* **DATA TO PROCESS**
══════════════════════════════

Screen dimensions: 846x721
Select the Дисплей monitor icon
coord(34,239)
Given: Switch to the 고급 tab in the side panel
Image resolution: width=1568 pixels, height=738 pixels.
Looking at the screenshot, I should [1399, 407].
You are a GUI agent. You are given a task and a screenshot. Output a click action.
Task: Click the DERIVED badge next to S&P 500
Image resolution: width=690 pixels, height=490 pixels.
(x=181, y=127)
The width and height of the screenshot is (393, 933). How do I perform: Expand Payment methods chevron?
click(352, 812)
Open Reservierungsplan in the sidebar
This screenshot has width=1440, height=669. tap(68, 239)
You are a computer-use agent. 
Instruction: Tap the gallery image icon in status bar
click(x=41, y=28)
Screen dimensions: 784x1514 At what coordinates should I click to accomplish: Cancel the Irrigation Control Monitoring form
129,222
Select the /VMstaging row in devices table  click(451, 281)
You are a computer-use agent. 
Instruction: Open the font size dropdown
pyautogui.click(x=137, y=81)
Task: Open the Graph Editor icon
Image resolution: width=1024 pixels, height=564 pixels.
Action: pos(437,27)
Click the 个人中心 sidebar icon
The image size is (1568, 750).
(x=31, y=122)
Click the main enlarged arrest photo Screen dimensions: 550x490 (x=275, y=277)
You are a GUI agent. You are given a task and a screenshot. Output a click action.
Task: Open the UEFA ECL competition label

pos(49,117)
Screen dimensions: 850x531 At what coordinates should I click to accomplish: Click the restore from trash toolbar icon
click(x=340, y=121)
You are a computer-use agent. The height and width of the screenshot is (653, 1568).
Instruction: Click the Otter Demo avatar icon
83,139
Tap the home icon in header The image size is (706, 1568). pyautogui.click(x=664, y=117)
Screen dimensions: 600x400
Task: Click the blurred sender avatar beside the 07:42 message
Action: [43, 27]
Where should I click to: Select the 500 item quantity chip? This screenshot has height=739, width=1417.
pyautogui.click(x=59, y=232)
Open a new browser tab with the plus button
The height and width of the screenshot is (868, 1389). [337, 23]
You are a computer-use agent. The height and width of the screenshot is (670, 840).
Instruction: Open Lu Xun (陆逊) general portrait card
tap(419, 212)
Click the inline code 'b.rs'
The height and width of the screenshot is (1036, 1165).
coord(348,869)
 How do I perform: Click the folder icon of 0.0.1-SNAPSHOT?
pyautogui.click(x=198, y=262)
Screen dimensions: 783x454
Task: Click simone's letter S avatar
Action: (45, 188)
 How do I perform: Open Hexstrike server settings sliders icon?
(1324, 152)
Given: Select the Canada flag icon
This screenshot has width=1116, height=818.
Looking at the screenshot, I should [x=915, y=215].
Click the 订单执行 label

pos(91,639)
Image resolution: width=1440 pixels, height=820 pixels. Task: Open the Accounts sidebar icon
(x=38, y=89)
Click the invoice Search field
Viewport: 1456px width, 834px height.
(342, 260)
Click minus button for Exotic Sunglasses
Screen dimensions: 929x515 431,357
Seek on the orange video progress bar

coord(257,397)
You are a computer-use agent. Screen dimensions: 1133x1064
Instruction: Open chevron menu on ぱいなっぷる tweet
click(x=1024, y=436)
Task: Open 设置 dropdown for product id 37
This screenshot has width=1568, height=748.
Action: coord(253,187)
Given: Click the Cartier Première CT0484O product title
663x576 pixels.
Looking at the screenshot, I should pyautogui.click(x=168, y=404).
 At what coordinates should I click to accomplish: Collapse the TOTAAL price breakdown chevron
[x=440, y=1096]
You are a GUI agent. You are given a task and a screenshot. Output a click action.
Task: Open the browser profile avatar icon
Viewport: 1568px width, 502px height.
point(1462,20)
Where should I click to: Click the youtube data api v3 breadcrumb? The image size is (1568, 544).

══════════════════════════════

* **PROBLEM**
Return the listing above exactly, line for line.

* **SOLVED PROBLEM**
Screen dimensions: 846x721
Select the Дисплей monitor icon
coord(34,239)
Given: Switch to the 고급 tab in the side panel
Image resolution: width=1568 pixels, height=738 pixels.
Looking at the screenshot, I should [1399, 407].
You are a GUI agent. You are given a task and a screenshot. Output a click action.
Task: Click the DERIVED badge next to S&P 500
Image resolution: width=690 pixels, height=490 pixels.
(x=181, y=127)
The width and height of the screenshot is (393, 933). How do I perform: Expand Payment methods chevron?
click(352, 812)
Open Reservierungsplan in the sidebar
This screenshot has width=1440, height=669. tap(68, 239)
You are a computer-use agent. 
Instruction: Tap the gallery image icon in status bar
click(x=41, y=28)
Screen dimensions: 784x1514 At what coordinates should I click to accomplish: Cancel the Irrigation Control Monitoring form
129,222
Select the /VMstaging row in devices table  click(451, 281)
You are a computer-use agent. 
Instruction: Open the font size dropdown
pyautogui.click(x=137, y=81)
Task: Open the Graph Editor icon
Image resolution: width=1024 pixels, height=564 pixels.
Action: pos(437,27)
Click the 个人中心 sidebar icon
The image size is (1568, 750).
(x=31, y=122)
Click the main enlarged arrest photo Screen dimensions: 550x490 (x=275, y=277)
You are a GUI agent. You are given a task and a screenshot. Output a click action.
Task: Open the UEFA ECL competition label

pos(49,117)
Screen dimensions: 850x531 At what coordinates should I click to accomplish: Click the restore from trash toolbar icon
click(x=340, y=121)
You are a computer-use agent. The height and width of the screenshot is (653, 1568).
Instruction: Click the Otter Demo avatar icon
83,139
Tap the home icon in header The image size is (706, 1568). pyautogui.click(x=664, y=117)
Screen dimensions: 600x400
Task: Click the blurred sender avatar beside the 07:42 message
Action: [43, 27]
Where should I click to: Select the 500 item quantity chip? This screenshot has height=739, width=1417.
pyautogui.click(x=59, y=232)
Open a new browser tab with the plus button
The height and width of the screenshot is (868, 1389). [337, 23]
You are a computer-use agent. The height and width of the screenshot is (670, 840).
Instruction: Open Lu Xun (陆逊) general portrait card
tap(419, 212)
Click the inline code 'b.rs'
The height and width of the screenshot is (1036, 1165).
coord(348,869)
 How do I perform: Click the folder icon of 0.0.1-SNAPSHOT?
pyautogui.click(x=198, y=262)
Screen dimensions: 783x454
Task: Click simone's letter S avatar
Action: (45, 188)
 How do I perform: Open Hexstrike server settings sliders icon?
(1324, 152)
Given: Select the Canada flag icon
This screenshot has width=1116, height=818.
Looking at the screenshot, I should [x=915, y=215].
Click the 订单执行 label

pos(91,639)
Image resolution: width=1440 pixels, height=820 pixels. Task: Open the Accounts sidebar icon
(x=38, y=89)
Click the invoice Search field
Viewport: 1456px width, 834px height.
(342, 260)
Click minus button for Exotic Sunglasses
Screen dimensions: 929x515 431,357
Seek on the orange video progress bar

coord(257,397)
You are a computer-use agent. Screen dimensions: 1133x1064
Instruction: Open chevron menu on ぱいなっぷる tweet
click(x=1024, y=436)
Task: Open 设置 dropdown for product id 37
This screenshot has width=1568, height=748.
Action: coord(253,187)
Given: Click the Cartier Première CT0484O product title
663x576 pixels.
Looking at the screenshot, I should pyautogui.click(x=168, y=404).
 At what coordinates should I click to accomplish: Collapse the TOTAAL price breakdown chevron
[x=440, y=1096]
You are a GUI agent. You are given a task and a screenshot. Output a click action.
Task: Open the browser profile avatar icon
Viewport: 1568px width, 502px height.
point(1462,20)
Where should I click to: Click the youtube data api v3 breadcrumb? The image size is (1568, 544).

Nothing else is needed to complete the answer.